EXCERTO DO TEXTO:
Enquanto a
Igreja, única autoridade competente, não emitir um parecer contrário,
continuarei a pensar que a experiência mística da Alexandrina deve ser
incluída entre as mais extraordinárias das que foram vividas pelas
almas-vítimas dos últimos séculos.
É
Cristo, o Bom-Pastor da Humanidade, quem suscita e forma criaturas de
tão singular grandeza, tendo em conta as necessidades dos tempos e dos
homens. Por isso Ele dizia a esta sua serva:
Deixa-Me
que te crucifique com ma crucifixão sem igual, para o desempenho da tua
missão, para acudires ao mundo que te dei, que te confiei. Ai dele, ai
dele se não lhe acodem (26/7/1946).
Aquela
palavra deixa sugere-nos uma observação de particular importância
para a justa apreciação das almas assinaladas por fenómenos invulgares:
Deus não opera sem o consentimento e a colaboração das criaturas; muito
pelo contrário, e neste campo mais do que em qualquer outro, Ele opera
na proporção da correspondência da alma.
Todos
quantos acompanharam de perto a vida da Alexandrina confirmam ter sido
através da sua fidelidade de todos os dias – uma fidelidade tão generosa
que causava assombro – que ela chegou ao heroísmo e aos mais excelsos
dons do Céu.
Desta
fidelidade já eu tratei na sua biografia; e também dela se ocupou o seu
primeiro director em duas obras editadas no Brasil.
Todavia,
nada exemplifica melhor tão extraordinária fidelidade do que alguns
trechos da autoria da própria Alexandrina, escolhidos entre o
abundantíssimo material que tenho no meu arquivo e que se devem tornar
conhecidos do público, para assim obedecer a um conjunto de exortações
do próprio Jesus, exortações que julgo, pelo menos, edificantes.
Minha
filha, em que está escrito tudo o que é divino: em ti aprenderão a amar,
em ti apenderão a sofrer, em ti aprenderão como Eu Me comunico às almas
(11/9/1944).
Em outro
êxtase, Jesus afirma à sua serva:
Tu serás
mestra das almas-vítimas.
Era meu
desejo que, através destes trechos dos seus escritos, a Alexandrina,
como irmã mais velha, falasse ao coração de tantas almas humildes e
ignoradas, que se consagram à vida de imolação.
Noutros
colóquios, Jesus disse-lhe:
Especialmente as almas dos sacerdotes aprenderão de ti o que seja a vida
divina numa criatura.
E em 22 de
Dezembro de 1944:
Era meu
desejo que todos os meus discípulos estudassem estas ciências divinas.
Não as estudam, não as compreendem. Dou-lhes as luzes precisas, tentam
apagá-las. Em vão, nada conseguem. Em todos os tempos necessitei de
vítimas; agora, mais que nunca, preciso delas.
Já algum
tempo antes Jesus lhe chamara “Doutora e mestra das ciências divinas,
cheia de sabedoria celeste”.

Entradas de dados recolhidas:
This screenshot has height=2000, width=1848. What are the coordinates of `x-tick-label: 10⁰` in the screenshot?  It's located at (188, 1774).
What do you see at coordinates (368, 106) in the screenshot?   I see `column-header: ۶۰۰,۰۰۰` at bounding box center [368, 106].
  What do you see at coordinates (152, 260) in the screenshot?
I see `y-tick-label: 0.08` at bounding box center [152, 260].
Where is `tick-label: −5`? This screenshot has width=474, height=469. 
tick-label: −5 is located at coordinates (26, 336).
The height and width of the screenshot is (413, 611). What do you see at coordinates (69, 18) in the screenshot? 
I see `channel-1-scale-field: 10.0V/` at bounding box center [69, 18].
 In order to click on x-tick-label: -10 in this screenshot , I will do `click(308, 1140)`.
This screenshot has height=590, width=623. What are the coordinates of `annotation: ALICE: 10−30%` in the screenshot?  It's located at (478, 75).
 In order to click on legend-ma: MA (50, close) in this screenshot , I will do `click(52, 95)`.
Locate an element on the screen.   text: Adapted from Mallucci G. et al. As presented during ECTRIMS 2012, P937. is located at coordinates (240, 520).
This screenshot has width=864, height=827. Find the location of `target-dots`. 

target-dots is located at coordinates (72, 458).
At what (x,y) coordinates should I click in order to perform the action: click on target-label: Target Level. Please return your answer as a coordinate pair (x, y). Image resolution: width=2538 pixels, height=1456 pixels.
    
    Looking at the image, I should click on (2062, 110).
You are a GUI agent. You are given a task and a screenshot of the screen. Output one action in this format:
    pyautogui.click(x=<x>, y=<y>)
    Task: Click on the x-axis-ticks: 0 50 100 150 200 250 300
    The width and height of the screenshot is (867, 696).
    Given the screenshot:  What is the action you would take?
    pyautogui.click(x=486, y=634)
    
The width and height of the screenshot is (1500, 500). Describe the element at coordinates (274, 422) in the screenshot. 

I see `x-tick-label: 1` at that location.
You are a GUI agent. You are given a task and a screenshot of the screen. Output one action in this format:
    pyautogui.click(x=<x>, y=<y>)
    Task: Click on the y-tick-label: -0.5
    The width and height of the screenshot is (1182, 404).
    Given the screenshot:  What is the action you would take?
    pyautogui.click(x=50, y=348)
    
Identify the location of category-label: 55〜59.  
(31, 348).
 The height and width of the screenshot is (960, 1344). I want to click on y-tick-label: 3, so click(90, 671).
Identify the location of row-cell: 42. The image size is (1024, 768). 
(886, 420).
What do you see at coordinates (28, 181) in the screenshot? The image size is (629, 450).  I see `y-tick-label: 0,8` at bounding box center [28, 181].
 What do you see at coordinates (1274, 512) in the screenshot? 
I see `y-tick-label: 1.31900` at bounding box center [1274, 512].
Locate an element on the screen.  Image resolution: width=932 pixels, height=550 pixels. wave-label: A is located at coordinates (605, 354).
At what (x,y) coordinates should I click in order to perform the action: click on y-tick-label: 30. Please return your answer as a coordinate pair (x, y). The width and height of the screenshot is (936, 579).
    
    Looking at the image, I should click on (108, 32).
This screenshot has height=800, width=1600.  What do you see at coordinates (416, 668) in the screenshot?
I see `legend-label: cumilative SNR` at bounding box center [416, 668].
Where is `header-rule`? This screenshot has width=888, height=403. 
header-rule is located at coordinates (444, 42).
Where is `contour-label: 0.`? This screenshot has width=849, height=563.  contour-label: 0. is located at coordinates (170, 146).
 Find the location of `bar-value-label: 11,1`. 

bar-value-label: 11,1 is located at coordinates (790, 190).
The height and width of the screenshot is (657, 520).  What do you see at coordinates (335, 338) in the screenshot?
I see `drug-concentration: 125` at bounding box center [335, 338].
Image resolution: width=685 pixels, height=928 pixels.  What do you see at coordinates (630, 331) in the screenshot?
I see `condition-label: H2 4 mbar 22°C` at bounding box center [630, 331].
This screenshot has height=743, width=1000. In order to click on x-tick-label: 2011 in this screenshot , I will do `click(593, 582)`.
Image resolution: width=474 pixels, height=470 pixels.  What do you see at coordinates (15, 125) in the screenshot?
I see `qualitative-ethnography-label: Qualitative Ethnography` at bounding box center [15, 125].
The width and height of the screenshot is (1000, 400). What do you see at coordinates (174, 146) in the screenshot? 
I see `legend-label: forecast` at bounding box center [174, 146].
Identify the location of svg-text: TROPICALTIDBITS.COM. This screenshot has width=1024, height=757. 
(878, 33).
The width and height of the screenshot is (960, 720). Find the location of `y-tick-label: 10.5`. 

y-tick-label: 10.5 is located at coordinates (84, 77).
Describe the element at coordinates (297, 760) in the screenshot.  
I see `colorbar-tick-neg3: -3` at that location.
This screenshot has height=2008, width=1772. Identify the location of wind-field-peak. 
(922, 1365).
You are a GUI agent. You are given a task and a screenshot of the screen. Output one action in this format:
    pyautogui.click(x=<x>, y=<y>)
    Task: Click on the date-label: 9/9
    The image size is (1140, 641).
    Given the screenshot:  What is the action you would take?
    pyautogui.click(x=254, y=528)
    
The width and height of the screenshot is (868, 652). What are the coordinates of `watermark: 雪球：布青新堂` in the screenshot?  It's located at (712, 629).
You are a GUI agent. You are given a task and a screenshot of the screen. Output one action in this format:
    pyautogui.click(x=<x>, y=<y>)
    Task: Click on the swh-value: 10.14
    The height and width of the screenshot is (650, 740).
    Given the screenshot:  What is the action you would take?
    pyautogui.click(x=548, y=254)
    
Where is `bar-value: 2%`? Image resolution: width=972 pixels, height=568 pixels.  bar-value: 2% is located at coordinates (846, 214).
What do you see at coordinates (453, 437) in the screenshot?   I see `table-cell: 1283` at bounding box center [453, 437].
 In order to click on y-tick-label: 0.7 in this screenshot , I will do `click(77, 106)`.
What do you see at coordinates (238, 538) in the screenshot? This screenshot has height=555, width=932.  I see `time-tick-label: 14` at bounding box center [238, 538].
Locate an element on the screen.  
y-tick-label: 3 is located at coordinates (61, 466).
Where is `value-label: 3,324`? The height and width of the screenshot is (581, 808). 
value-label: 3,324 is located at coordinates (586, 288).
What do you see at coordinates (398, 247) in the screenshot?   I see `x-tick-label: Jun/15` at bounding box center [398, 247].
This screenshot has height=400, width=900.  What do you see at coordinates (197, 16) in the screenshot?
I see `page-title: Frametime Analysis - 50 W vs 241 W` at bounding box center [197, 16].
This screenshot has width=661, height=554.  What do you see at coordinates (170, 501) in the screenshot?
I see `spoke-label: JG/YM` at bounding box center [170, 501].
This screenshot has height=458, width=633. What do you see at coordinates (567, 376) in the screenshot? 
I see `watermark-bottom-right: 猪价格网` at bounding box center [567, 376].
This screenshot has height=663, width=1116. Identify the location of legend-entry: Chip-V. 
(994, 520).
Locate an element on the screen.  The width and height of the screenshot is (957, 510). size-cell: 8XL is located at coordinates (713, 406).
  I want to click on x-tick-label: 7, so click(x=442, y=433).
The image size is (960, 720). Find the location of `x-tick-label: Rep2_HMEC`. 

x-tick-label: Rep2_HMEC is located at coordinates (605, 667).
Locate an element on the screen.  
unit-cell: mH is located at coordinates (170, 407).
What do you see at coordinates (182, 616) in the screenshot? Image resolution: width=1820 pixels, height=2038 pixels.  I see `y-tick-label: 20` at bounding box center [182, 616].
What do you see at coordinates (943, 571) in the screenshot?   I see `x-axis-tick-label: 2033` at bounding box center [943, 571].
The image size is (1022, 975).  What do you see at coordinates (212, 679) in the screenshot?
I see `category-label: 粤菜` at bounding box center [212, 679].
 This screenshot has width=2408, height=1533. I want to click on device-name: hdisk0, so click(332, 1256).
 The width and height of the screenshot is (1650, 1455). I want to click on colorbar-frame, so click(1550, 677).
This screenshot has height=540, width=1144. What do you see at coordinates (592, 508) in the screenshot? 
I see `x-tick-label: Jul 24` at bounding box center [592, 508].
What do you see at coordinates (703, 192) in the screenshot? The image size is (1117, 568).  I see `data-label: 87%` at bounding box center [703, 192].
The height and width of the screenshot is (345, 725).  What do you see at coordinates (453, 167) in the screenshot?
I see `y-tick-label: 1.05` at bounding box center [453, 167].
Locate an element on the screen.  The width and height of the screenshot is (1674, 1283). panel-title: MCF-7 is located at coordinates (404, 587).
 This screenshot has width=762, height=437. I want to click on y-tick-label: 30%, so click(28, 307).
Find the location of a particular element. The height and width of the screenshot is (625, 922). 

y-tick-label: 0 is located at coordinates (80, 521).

TAREFA A REALIZAR: Reproduza fielmente a passagem do texto sobre a Alexandrina que se inicia com as palavras "Não as estudam, não" e se encerra com "nunca, preciso delas.". As linhas apresentadas constituem material à parte, independente do texto sobre a Alexandrina.

SECÇÃO DE RESPOSTA:
Não as estudam, não as compreendem. Dou-lhes as luzes precisas, tentam
apagá-las. Em vão, nada conseguem. Em todos os tempos necessitei de
vítimas; agora, mais que nunca, preciso delas.